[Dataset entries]
──────────
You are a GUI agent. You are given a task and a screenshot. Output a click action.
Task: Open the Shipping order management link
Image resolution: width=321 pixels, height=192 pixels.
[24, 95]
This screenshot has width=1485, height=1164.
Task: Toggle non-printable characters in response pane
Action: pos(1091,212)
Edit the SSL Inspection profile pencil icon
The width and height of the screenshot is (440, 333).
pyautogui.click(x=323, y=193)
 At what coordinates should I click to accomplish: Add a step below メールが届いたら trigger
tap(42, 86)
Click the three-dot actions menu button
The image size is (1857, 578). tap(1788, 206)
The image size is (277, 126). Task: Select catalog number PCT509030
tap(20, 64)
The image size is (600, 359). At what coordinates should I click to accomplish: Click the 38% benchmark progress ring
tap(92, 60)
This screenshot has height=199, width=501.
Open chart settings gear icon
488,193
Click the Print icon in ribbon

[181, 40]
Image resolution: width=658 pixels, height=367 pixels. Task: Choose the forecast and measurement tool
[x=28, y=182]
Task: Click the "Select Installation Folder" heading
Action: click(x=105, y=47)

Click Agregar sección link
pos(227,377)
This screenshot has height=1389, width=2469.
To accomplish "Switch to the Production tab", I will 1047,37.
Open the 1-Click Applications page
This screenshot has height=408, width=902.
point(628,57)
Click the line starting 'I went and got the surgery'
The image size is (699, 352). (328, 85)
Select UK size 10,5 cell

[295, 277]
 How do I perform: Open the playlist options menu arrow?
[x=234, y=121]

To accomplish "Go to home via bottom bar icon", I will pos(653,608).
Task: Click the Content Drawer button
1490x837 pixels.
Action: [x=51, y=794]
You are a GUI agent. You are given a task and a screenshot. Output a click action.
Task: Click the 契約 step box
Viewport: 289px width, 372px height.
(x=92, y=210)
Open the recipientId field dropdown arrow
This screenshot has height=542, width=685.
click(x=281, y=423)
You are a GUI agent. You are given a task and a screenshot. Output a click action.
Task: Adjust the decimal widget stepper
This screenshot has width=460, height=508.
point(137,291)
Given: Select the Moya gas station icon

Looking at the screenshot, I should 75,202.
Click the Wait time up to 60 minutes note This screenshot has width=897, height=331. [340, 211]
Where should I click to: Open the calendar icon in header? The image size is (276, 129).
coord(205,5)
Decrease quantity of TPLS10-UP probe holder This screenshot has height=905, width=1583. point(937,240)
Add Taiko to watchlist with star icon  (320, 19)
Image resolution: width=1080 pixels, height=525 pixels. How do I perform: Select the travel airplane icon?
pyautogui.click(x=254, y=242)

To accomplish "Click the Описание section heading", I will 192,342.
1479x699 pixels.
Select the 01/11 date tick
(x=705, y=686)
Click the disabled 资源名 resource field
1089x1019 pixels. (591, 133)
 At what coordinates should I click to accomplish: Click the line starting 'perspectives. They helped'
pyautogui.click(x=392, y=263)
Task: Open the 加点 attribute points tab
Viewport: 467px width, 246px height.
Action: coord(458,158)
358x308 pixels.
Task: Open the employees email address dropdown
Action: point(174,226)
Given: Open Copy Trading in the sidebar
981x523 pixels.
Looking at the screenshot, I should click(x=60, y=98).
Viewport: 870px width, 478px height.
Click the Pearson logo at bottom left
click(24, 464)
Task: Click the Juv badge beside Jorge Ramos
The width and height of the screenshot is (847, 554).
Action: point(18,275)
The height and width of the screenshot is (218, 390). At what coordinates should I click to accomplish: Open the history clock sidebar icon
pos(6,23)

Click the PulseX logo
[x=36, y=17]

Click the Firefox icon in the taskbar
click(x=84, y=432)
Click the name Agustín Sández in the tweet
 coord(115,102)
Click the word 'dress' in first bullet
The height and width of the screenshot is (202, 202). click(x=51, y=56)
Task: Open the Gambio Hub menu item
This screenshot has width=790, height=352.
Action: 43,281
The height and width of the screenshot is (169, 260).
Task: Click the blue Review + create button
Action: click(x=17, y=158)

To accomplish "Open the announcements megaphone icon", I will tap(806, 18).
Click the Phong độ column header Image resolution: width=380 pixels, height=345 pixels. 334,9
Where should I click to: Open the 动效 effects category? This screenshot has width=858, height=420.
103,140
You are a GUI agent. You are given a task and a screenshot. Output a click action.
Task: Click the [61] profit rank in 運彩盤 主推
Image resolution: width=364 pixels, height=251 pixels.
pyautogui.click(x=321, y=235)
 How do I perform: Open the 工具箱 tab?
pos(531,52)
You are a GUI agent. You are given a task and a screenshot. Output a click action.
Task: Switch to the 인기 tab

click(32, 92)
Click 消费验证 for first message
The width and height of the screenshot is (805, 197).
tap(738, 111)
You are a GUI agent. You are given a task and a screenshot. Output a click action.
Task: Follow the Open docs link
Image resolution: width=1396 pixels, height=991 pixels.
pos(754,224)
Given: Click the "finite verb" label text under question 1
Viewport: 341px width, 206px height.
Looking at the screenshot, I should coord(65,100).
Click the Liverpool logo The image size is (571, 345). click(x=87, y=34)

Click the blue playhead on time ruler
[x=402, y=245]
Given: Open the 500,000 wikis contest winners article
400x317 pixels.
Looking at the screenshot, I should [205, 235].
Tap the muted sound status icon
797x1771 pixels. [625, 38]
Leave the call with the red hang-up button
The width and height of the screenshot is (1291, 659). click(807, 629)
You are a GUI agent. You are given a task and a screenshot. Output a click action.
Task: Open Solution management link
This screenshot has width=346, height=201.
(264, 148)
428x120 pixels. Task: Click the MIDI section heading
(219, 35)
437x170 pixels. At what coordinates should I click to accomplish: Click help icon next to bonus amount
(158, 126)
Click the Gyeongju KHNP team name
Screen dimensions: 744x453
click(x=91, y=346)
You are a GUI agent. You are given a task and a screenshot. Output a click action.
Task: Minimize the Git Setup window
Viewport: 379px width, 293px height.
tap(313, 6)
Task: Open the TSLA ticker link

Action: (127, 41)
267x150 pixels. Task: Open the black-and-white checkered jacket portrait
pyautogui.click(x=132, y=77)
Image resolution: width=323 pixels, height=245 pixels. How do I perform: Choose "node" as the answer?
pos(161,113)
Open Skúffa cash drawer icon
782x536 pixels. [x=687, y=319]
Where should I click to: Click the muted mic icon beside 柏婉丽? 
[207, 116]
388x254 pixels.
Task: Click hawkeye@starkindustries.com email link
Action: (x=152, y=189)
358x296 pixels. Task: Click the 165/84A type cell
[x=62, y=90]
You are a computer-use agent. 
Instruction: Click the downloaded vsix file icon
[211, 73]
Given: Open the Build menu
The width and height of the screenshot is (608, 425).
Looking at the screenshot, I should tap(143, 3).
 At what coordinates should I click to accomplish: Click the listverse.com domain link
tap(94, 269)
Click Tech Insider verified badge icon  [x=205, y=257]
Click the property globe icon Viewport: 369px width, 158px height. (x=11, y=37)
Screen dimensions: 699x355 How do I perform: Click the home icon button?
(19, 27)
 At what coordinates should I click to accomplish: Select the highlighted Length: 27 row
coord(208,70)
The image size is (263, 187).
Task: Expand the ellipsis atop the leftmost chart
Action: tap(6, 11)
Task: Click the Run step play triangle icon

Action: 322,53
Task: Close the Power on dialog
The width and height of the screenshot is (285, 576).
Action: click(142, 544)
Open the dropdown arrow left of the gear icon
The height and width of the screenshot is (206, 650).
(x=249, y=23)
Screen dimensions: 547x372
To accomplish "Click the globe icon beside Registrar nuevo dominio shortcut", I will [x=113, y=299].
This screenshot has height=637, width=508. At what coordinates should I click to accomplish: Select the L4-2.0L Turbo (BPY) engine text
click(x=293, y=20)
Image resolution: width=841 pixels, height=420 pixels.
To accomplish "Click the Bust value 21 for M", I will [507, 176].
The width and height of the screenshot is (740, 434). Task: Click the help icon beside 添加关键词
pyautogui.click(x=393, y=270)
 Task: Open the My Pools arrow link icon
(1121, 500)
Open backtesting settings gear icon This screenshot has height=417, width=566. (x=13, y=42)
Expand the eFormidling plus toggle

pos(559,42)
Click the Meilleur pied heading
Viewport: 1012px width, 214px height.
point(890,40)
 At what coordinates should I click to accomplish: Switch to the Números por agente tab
──────────
Beginning with the line that contains "Click the property", write out every line through the end of the entries above, exactly.

ANSWER FOR THIS EXERCISE =>
Click the property globe icon Viewport: 369px width, 158px height. (x=11, y=37)
Screen dimensions: 699x355 How do I perform: Click the home icon button?
(19, 27)
 At what coordinates should I click to accomplish: Select the highlighted Length: 27 row
coord(208,70)
The image size is (263, 187).
Task: Expand the ellipsis atop the leftmost chart
Action: tap(6, 11)
Task: Click the Run step play triangle icon

Action: 322,53
Task: Close the Power on dialog
The width and height of the screenshot is (285, 576).
Action: click(142, 544)
Open the dropdown arrow left of the gear icon
The height and width of the screenshot is (206, 650).
(x=249, y=23)
Screen dimensions: 547x372
To accomplish "Click the globe icon beside Registrar nuevo dominio shortcut", I will [x=113, y=299].
This screenshot has height=637, width=508. At what coordinates should I click to accomplish: Select the L4-2.0L Turbo (BPY) engine text
click(x=293, y=20)
Image resolution: width=841 pixels, height=420 pixels.
To accomplish "Click the Bust value 21 for M", I will [507, 176].
The width and height of the screenshot is (740, 434). Task: Click the help icon beside 添加关键词
pyautogui.click(x=393, y=270)
 Task: Open the My Pools arrow link icon
(1121, 500)
Open backtesting settings gear icon This screenshot has height=417, width=566. (x=13, y=42)
Expand the eFormidling plus toggle

pos(559,42)
Click the Meilleur pied heading
Viewport: 1012px width, 214px height.
point(890,40)
 At what coordinates should I click to accomplish: Switch to the Números por agente tab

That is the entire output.